#### Task goal:
Copy every line of the data in which the word "three" occurs.

[Collected data]
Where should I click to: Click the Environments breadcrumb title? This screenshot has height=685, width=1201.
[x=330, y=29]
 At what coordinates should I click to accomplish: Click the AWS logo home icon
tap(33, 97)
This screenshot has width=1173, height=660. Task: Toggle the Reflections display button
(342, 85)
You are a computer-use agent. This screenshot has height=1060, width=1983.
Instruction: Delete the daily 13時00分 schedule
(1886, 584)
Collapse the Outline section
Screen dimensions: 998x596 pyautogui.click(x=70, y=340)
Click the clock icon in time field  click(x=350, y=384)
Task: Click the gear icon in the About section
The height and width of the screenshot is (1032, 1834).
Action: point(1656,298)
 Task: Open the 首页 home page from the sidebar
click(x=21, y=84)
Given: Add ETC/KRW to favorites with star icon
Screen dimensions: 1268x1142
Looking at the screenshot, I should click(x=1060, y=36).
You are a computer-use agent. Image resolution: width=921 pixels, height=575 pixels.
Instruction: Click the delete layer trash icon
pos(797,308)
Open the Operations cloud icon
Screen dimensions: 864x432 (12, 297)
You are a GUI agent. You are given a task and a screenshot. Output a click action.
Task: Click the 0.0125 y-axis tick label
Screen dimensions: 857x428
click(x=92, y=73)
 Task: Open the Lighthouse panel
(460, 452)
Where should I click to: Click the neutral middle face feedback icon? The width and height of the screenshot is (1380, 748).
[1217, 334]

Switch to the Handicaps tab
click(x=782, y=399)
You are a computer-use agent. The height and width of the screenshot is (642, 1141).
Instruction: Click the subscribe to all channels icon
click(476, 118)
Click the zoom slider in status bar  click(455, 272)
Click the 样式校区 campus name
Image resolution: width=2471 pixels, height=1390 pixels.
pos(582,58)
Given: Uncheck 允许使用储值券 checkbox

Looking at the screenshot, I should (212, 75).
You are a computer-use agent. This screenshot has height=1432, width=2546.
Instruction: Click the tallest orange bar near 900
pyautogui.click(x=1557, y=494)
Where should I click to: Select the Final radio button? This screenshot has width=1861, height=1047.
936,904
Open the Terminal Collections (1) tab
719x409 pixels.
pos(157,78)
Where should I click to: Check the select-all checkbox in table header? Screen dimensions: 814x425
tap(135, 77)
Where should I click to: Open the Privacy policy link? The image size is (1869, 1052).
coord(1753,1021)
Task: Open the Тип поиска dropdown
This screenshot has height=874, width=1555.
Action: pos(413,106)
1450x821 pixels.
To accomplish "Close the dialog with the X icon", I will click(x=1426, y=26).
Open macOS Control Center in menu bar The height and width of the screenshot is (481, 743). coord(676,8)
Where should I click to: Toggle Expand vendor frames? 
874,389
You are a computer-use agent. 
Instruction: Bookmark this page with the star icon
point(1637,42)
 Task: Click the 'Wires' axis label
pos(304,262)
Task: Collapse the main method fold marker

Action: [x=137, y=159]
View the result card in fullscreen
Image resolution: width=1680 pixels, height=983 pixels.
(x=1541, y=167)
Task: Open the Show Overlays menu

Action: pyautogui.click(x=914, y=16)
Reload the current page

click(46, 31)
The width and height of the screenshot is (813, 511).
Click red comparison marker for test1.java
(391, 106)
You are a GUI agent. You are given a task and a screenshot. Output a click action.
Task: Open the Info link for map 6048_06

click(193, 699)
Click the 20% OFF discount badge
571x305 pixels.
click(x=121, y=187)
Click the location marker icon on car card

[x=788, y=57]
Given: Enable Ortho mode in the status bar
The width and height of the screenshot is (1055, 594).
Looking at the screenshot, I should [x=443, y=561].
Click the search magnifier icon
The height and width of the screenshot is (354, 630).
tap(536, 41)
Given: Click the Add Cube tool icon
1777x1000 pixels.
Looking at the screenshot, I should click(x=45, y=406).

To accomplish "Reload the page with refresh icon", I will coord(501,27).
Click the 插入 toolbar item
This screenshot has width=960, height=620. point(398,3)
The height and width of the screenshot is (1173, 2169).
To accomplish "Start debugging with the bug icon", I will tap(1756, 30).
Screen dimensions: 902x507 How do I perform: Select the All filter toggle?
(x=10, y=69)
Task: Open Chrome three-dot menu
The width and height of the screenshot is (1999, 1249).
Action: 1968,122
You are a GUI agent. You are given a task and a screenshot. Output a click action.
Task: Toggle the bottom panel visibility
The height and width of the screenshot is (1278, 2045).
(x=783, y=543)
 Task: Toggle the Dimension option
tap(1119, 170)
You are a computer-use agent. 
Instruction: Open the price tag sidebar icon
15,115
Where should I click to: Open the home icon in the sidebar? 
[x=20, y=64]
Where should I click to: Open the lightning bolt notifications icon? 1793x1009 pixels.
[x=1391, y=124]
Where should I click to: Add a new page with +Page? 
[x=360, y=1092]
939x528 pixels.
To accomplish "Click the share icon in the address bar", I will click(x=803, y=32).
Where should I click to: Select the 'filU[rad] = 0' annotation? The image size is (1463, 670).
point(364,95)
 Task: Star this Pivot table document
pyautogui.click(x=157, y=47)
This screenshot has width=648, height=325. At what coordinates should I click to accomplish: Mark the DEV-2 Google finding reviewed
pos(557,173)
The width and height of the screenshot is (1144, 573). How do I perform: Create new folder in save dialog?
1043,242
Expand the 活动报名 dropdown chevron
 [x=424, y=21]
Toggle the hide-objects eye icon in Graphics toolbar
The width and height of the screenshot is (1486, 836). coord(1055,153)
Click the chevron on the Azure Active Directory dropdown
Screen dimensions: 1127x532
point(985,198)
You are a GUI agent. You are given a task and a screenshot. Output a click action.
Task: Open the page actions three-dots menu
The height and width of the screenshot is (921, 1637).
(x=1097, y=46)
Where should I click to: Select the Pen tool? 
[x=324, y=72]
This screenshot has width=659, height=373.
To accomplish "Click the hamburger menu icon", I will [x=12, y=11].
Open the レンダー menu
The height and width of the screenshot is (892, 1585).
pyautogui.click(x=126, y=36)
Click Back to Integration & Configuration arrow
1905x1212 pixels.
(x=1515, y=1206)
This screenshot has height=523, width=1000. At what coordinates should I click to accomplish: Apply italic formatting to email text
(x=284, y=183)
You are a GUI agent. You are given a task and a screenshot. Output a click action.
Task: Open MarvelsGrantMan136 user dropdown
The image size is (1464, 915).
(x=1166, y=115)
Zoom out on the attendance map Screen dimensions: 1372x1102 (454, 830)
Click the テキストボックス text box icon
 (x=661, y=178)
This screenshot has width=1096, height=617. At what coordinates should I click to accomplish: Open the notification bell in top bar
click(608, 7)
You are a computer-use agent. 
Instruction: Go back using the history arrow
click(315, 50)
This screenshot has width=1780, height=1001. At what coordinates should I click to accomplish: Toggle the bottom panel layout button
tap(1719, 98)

#### Output for this exercise:
Task: Open Chrome three-dot menu
Task: Open the page actions three-dots menu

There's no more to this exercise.